── Material shown ──
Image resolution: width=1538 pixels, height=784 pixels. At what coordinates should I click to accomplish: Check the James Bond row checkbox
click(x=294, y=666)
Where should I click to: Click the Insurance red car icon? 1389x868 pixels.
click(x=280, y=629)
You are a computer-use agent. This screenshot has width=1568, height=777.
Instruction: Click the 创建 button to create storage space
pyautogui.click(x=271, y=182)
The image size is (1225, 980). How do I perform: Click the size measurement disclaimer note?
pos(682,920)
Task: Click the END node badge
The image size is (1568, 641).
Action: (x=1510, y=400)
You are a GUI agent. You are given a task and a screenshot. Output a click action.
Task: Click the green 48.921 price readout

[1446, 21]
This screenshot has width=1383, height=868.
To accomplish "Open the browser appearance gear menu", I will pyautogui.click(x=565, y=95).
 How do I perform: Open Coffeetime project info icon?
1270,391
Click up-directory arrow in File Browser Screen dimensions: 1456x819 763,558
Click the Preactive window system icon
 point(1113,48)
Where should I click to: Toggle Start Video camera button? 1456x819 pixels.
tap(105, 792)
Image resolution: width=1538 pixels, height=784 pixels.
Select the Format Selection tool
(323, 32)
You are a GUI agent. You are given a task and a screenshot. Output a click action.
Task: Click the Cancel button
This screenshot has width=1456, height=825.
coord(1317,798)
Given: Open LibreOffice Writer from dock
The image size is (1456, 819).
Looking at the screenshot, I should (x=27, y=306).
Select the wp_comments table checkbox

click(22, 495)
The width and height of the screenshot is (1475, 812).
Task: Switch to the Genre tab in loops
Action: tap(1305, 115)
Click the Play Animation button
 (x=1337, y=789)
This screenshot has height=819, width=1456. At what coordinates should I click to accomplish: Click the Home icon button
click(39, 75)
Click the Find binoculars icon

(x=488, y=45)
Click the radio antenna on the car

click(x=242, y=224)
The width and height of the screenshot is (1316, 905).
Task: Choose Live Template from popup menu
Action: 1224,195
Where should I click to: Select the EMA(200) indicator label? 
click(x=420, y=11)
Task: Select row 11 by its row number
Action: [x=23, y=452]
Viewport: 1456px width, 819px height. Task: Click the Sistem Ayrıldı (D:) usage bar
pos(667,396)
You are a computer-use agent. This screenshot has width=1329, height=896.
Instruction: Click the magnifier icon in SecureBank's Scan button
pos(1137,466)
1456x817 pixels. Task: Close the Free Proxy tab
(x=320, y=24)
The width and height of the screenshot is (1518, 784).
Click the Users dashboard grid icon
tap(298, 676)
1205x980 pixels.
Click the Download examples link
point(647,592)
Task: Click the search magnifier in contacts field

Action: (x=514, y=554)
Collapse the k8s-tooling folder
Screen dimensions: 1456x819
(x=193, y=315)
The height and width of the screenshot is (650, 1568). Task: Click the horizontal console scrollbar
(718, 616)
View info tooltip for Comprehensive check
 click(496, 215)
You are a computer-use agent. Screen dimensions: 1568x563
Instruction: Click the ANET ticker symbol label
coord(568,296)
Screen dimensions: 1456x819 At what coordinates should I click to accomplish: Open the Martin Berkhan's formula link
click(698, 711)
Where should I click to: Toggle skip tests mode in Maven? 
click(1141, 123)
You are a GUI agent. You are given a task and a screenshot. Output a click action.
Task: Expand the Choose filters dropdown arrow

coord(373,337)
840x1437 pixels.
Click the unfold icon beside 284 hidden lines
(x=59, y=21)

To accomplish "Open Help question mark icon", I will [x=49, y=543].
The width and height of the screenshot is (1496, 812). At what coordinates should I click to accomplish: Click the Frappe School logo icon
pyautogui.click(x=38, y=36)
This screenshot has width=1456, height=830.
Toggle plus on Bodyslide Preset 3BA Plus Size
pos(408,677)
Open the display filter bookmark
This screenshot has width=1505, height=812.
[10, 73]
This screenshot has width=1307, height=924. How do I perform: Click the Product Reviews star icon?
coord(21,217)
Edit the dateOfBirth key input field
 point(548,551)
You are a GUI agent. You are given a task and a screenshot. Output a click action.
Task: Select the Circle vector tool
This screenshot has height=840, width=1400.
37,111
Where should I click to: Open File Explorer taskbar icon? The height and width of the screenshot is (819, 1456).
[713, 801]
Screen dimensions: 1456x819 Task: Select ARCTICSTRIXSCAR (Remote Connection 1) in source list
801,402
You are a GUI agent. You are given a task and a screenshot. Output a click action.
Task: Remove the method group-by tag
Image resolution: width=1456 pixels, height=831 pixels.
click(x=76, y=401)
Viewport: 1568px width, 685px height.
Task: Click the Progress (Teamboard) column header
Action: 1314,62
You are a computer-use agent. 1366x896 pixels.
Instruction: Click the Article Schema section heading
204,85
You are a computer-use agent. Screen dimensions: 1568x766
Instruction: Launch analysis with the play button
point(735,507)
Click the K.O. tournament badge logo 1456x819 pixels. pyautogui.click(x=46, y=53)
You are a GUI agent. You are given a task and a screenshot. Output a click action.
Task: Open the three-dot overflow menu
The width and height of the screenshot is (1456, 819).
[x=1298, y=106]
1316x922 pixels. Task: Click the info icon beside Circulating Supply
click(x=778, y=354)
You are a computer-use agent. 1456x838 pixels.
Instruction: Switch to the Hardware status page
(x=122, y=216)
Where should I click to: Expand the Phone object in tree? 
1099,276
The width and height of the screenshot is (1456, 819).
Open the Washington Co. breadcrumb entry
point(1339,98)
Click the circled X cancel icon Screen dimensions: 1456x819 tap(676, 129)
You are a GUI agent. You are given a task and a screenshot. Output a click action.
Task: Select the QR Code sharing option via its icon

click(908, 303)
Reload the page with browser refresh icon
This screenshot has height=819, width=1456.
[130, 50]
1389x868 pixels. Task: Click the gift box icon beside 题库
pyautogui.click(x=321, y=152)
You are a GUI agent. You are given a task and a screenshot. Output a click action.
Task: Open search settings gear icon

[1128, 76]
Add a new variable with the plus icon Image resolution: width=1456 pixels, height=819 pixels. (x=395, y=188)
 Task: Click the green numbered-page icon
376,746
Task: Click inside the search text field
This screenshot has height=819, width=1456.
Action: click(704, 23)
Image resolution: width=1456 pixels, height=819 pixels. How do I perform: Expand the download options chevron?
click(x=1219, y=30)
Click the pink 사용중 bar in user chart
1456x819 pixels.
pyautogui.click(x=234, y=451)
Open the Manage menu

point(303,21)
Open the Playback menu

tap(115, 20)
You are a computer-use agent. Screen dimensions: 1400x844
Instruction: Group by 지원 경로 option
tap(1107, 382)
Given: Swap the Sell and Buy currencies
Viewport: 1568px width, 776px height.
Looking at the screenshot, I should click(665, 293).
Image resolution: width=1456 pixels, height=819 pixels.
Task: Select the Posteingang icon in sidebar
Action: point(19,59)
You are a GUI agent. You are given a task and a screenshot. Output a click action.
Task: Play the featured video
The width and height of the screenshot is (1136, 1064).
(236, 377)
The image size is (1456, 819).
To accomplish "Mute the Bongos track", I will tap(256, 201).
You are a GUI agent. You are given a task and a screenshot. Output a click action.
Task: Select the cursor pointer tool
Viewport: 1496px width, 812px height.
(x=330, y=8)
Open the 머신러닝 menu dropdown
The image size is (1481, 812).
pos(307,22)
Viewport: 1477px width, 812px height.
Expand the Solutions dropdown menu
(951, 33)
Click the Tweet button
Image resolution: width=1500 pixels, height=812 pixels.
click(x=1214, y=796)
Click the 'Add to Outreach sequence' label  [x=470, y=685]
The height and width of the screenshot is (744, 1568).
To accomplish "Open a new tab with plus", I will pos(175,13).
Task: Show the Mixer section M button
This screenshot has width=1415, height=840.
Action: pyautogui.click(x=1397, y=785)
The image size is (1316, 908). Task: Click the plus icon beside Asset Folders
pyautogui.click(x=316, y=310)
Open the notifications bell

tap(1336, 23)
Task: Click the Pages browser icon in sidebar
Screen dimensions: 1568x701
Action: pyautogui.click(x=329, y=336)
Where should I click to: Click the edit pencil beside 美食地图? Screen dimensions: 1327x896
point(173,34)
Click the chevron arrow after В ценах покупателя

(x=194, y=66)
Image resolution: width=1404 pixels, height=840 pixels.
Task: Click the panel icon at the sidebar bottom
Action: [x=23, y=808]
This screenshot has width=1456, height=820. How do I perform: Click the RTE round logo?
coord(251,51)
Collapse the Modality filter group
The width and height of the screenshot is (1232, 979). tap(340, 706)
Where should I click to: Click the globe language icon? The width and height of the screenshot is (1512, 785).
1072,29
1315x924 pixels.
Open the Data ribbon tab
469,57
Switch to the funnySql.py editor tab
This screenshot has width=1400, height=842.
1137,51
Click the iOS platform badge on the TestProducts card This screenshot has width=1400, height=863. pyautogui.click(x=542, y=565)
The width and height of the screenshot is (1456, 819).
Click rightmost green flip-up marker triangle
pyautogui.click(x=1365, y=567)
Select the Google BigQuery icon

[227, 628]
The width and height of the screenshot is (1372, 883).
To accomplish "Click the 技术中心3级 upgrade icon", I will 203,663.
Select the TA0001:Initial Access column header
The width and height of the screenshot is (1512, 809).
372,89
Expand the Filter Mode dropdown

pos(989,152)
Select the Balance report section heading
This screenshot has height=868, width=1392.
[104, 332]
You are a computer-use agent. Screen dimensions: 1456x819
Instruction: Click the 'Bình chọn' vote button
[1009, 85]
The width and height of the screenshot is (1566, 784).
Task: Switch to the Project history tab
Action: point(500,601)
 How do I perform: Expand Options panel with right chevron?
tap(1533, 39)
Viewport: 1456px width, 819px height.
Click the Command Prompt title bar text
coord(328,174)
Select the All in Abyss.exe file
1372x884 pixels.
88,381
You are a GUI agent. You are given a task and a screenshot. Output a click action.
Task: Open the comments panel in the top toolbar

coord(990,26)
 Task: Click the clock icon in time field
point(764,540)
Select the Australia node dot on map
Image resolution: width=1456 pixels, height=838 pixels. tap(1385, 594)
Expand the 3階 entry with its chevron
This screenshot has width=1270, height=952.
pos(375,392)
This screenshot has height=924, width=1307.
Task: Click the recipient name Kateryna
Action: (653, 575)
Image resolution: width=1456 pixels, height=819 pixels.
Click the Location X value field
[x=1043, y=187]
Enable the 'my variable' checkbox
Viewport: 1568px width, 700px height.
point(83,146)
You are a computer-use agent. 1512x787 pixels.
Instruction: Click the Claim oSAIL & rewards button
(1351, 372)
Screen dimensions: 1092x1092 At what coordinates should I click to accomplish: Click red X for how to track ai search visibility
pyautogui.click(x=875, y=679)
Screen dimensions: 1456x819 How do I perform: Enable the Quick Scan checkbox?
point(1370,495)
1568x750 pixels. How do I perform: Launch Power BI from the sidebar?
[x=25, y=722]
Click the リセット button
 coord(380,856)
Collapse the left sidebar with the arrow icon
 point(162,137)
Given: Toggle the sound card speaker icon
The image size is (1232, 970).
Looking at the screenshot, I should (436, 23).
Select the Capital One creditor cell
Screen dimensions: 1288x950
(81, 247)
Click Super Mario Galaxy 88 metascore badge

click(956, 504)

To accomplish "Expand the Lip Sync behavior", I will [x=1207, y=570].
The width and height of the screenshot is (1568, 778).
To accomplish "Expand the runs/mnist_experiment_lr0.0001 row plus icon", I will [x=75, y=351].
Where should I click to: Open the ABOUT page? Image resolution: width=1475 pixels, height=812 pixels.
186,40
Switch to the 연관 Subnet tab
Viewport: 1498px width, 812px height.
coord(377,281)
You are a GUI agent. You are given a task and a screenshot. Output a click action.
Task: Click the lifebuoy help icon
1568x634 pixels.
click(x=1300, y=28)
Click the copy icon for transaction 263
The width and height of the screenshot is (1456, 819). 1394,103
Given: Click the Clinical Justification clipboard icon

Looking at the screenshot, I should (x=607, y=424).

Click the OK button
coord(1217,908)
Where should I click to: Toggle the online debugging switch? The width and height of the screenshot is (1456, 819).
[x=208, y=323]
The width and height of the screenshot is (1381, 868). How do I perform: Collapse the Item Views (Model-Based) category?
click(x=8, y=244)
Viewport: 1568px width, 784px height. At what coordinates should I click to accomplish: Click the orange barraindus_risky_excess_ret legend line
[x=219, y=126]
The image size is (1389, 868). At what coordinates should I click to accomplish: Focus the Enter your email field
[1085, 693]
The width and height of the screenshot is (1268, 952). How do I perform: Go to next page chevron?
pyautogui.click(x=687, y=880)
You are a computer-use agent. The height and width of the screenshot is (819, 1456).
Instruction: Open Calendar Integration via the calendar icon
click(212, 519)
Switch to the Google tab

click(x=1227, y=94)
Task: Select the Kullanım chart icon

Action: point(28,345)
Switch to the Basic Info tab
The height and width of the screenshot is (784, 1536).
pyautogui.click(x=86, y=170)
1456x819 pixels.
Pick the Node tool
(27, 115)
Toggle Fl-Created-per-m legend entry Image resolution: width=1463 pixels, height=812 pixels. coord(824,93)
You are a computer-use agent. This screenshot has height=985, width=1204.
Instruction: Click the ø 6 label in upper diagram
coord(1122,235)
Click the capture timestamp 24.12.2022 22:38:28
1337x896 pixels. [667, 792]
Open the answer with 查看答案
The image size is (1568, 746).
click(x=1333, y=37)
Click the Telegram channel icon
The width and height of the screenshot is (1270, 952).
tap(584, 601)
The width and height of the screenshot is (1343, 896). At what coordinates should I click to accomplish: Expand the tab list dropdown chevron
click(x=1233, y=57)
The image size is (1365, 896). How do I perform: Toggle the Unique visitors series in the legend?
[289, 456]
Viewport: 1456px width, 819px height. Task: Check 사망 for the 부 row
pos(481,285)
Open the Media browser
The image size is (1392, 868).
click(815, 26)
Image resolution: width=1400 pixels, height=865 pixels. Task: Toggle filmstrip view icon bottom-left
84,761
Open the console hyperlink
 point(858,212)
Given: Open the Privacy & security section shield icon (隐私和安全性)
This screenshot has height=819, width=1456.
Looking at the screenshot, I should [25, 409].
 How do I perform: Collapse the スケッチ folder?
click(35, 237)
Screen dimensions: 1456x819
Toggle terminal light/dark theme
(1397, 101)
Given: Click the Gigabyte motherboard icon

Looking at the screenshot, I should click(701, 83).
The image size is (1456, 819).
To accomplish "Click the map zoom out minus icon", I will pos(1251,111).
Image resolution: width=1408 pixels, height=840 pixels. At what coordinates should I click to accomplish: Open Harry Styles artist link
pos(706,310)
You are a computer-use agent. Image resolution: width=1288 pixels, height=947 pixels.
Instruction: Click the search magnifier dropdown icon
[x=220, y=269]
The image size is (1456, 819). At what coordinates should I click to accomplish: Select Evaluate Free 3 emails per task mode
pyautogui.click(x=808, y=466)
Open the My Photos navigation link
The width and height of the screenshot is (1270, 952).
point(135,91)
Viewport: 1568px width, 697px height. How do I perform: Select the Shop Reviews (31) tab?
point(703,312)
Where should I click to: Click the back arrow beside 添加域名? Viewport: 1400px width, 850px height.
───
Reproduce each line of the entries above from the one containing "Given: Open the" through the last, exactly, and no other line.

Given: Open the Privacy & security section shield icon (隐私和安全性)
This screenshot has height=819, width=1456.
Looking at the screenshot, I should [25, 409].
 How do I perform: Collapse the スケッチ folder?
click(35, 237)
Screen dimensions: 1456x819
Toggle terminal light/dark theme
(1397, 101)
Given: Click the Gigabyte motherboard icon

Looking at the screenshot, I should click(701, 83).
The image size is (1456, 819).
To accomplish "Click the map zoom out minus icon", I will pos(1251,111).
Image resolution: width=1408 pixels, height=840 pixels. At what coordinates should I click to accomplish: Open Harry Styles artist link
pos(706,310)
You are a computer-use agent. Image resolution: width=1288 pixels, height=947 pixels.
Instruction: Click the search magnifier dropdown icon
[x=220, y=269]
The image size is (1456, 819). At what coordinates should I click to accomplish: Select Evaluate Free 3 emails per task mode
pyautogui.click(x=808, y=466)
Open the My Photos navigation link
The width and height of the screenshot is (1270, 952).
point(135,91)
Viewport: 1568px width, 697px height. How do I perform: Select the Shop Reviews (31) tab?
point(703,312)
Where should I click to: Click the back arrow beside 添加域名? Viewport: 1400px width, 850px height.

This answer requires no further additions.